Let’s take a moment to understand which lines are transformations and which are actions. In order to set things up, we must instantiate \(w\) and \(m\), which require rdd.first() and rdd.count(), respectively. These are both actions, meaning they kick off the Spark driver and run the code immediately. After we enter the loop, we map each row of the RDD to its corresponding gradient with rdd.map(). In Spark, mapping is lazy evaluated, meaning that when this line hits the interpreter, nothing happens. Well, that’s not entirely true, however, what you’d expect does not necessarily happen. Instead of carrying out any mapping, Spark just adds the transformation to the RDD’s lineage, making a plan for the computation without executing it. It is not until the .reduce() (which is an action) line gets run, that Spark begins executing on the RDD and subsequently maps, then reduces it. This mapping and reducing yields us the gradient of our mean-squared loss function, which we use to update \(w\) n_iters times.

w = distributed_gradient_descent(rdd, n_iters=50)

Code

w = [round(w_j, 2) for w_j in w]
coef = [round(c, 2) for c in coef]
print(f"""Here is a side-by-side comparison of our coefficients with Scikit-Learn's:
distributed gradient descent -> {w}
Scikit-Learn's coefficients  -> {coef}""")
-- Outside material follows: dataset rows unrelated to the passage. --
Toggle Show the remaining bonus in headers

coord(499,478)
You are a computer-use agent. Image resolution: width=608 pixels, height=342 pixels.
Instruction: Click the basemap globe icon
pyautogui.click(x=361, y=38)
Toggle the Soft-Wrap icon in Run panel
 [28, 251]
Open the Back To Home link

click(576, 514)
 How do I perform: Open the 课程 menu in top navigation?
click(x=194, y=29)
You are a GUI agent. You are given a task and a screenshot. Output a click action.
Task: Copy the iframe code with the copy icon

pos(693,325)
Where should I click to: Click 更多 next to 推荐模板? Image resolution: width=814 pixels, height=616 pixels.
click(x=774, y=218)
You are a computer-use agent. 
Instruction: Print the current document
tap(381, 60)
Here is a side-by-side comparison of our coefficients with Scikit-Learn's:
distributed gradient descent -> [21.07, 29.56, 15.26, 19.46, 0.9, 74.74, 18.99, 94.1, 49.16, 79.15]
Scikit-Learn's coefficients  -> [21.18, 29.71, 15.33, 19.56, 0.91, 75.13, 19.09, 94.59, 49.41, 79.57]

Looks good!

Saving time and space with broadcasting

There is one subtlety in our distributed gradient descent implementation that can be further optimized. When we map each row to its gradient, we must also pass it w each time, as it needs it for the computation. By default, Spark makes a copy of w and sends it to each of the 12 partitions. If each partition were going to be making changes to the weights, this would be necessary, however, they are not! In fact, each partition could make the gradient computations with read-only access to w. As a result, we are wasting space by storing a copy of w on each partition, and wasting time by sending it to each partition on each iteration.
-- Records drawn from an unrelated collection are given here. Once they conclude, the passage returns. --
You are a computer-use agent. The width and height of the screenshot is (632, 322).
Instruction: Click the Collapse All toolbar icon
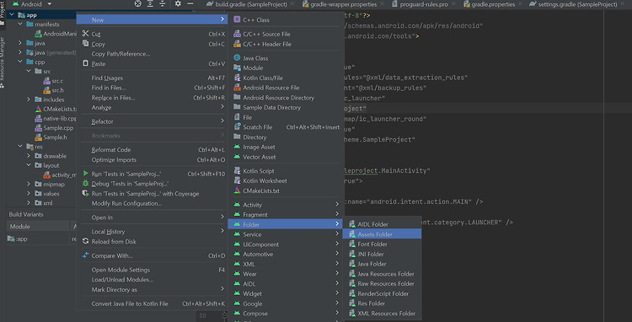[163, 4]
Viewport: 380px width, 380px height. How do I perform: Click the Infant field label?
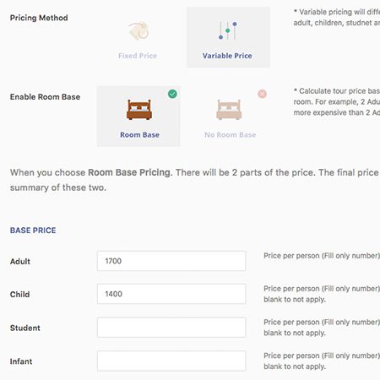click(21, 361)
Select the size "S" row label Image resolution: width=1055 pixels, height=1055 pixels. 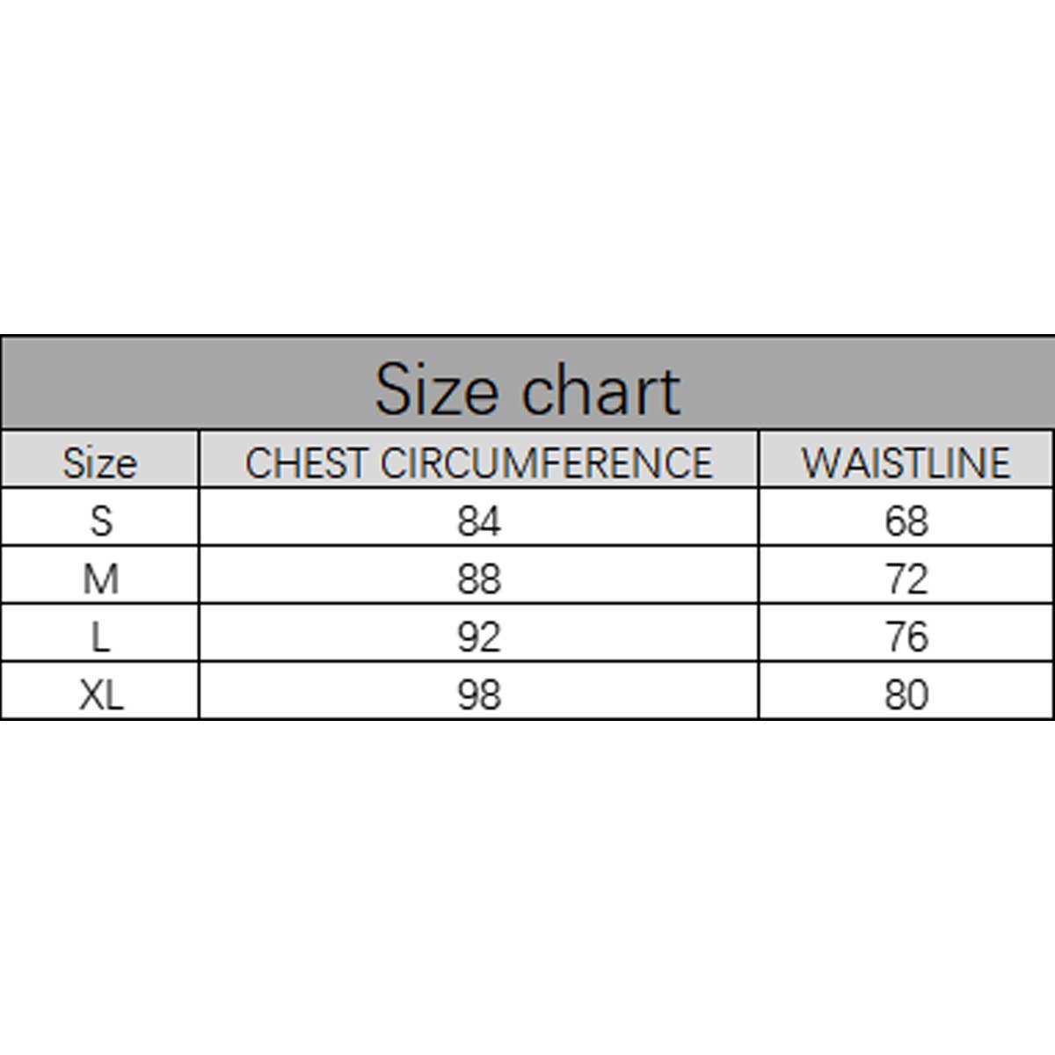point(101,520)
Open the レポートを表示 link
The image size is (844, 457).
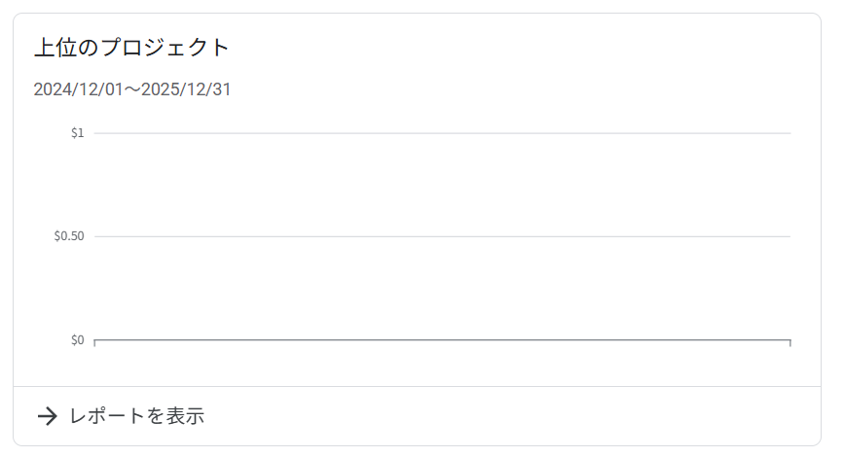click(136, 416)
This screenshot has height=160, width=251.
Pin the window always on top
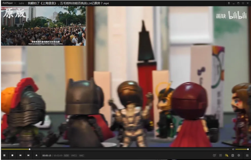coord(229,3)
Spark’s solution is to use a broadcast variable, which instead sends a single copy of w to each partition. We can add broadcasting to our distributed_gradient_descent() function with two extra lines.

# enhanced with broadcasting
def distributed_gradient_descent(rdd, learning_rate=0.1, n_iters=100):
    w = np.zeros(len(rdd.first())-1).tolist()
    w = sc.broadcast(w)       # broadcasting w
    m = rdd.count()
    for i in range(n_iters):
        rdd_gradient = rdd.map(lambda row: distributed_mse_gradient(row, w.value))\
                          .reduce(lambda row, next_row: cum_sum_gradients(row, next_row))
        w_gradient = [learning_rate*(w/m) for w in rdd_gradient]
        w = [w_j - w_grad_j for w_j, w_grad_j in zip(w.value, w_gradient)]
        w = sc.broadcast(w)    # re-broadcasting w on each iter
    return w

After broadcasting w, we have to call w.value to access the underlying weights.

w = distributed_gradient_descent(rdd, n_iters=50)

# shutting down spark context
sc.stop()

If you run this notebook locally, the distributed implementation almost certainly won’t beat NumPy. The reason for this is that NumPy automatically makes use of all processors, and the overhead involved in setting up a Spark job. As Brandon Rohrer said, “It’s tough to beat NumPy”.

twitter: https://twitter.com/brohrer/status/1226496604473090049

Spark truly shines when it’s used to coordinate jobs across multiple machines. An interesting next step would be to spin up a cluster on AWS EMR and increase n_samples to observe how well Spark is able to scale.